At a time when the role of the university is being re-examined in the United States, this study of the Latin American University Reform movement in the country of its origin fills a serious information gap. In eight tightly-written chapters, the emergence and development of the Reforma is traced from its founding in Córdoba in 1918 to its apparent exhaustion and eclipse in the mid-sixties. Most foreigners have tended to associate the University Reform with student participation in national politics (and with revolutionary movements of the extreme left), but Professor Walter shows that, in Argentina at any rate, the movement was initially an intra-university affair, addressing itself to defense of university autonomy, student participation in everyday administrative decisions (co-gobierno), improved courses and instructional staff, and a greater national and Latin American content in the curriculum. Significantly, virulent anti-clericalism and a missionary attitude towards the working class—more “radical” manifestations of early Reformismo—were among the first aspects of the movement to fall by the wayside in the early ’twenties.
In fact, although an unsuccessful attempt was made to found a National Reformist Party in 1927, students did not enter the political scene in any significant way until 1930, when their street demonstrations helped prepare the way for the overthrow of Radical President Hipólito Yrigoyen by neo-Fascist elements in the Argentine Army. After a rapid shift of gears, the Reformistas adopted anti-militarism and anti-fascism as major objectives, both of which, with the advent of Perón in 1943, ultimately placed students on opposite sides of the fence from the working class whose interests they professed to uphold. During the Perón era the university was doubtless a major center of resistance to the dictatorship, but in the end the Justicialist reign was closed as it had opened, with a right-wing military coup. Thus it appears that for all their devotion to left-liberal ideals, students in Argentina have often been reduced to acting as stalking horses for their country’s conservatives. Walter attributes the former’s inability to play an independent political role (if not to their ineptitude) to the country’s high literacy rate and large university enrollments, which deprive the student of an élite status. Thus the Argentine experience may be, in this as in so many other areas, atypical of Latin America as a whole.

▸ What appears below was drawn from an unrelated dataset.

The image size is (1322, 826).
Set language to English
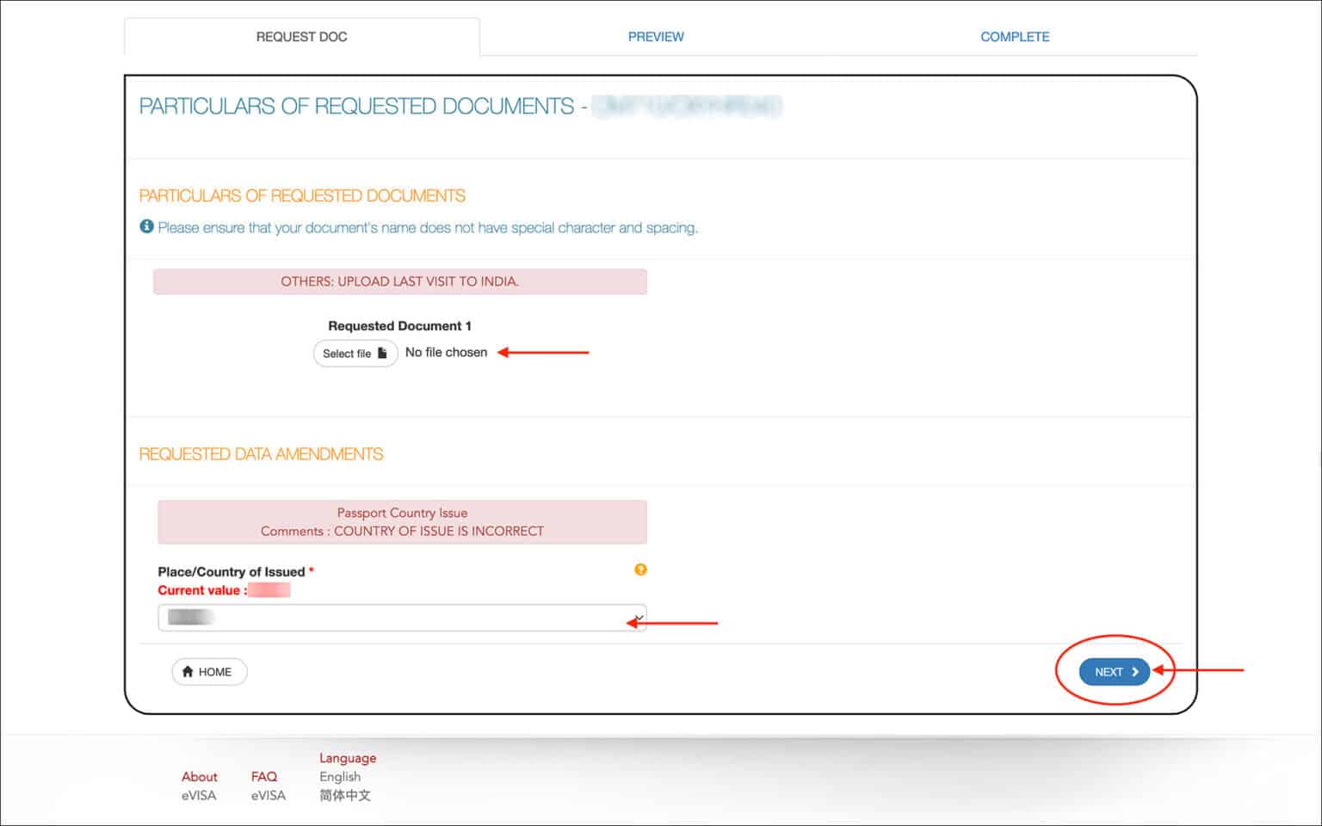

If the political consequences of the Reforma have been marginal, what of its effects on the quality of higher education? Walter finds that many of the deficiencies which prompted the Reform in the first place—part-time professors, poor and repetitious lectures, courses unrelated to the national reality—continue to exist half a century later. Furthermore, “in many instances . . . professors have often been forced to cater to the whims of students to avoid being fired from the university by student representatives on administrative councils.. . . An academically qualified teacher may lose his position simply because during the time of academic review he gave a low grade to a politically influential student.” Both the negative political and educational effects of the Reforma lead Walter to cautiously advise its advocates to reexamine the consequence of their actions as the movement enters its sixth decade.
The value of this thoughtful, balanced, carefully-researched study is limited only by the author’s serious misconceptions concerning Argentine nationalism. This extremely complex subject has assumed many expressions, only one of which is a sort of creole variant of Italian Fascism or Spanish Falangism. By gratuitously assigning all Argentine nationalists to the right of the political spectrum, Walter misses the whole point about the Perón period and many of its antecedents. Moreover, excessive credence to Reformista versions of Argentine history leads him into some unfortunate traps, such as arguing that students who favored Argentine intervention on the side of Great Britain and the United States during the Second World War were somehow true “anti-imperialists,” while those who favored the maintenance of Argentine neutrality were not. At the same time, careful examination of published U. S. State Department documentation might have tempered some of the more spectacular assertions the author makes concerning the Revolution of 1943.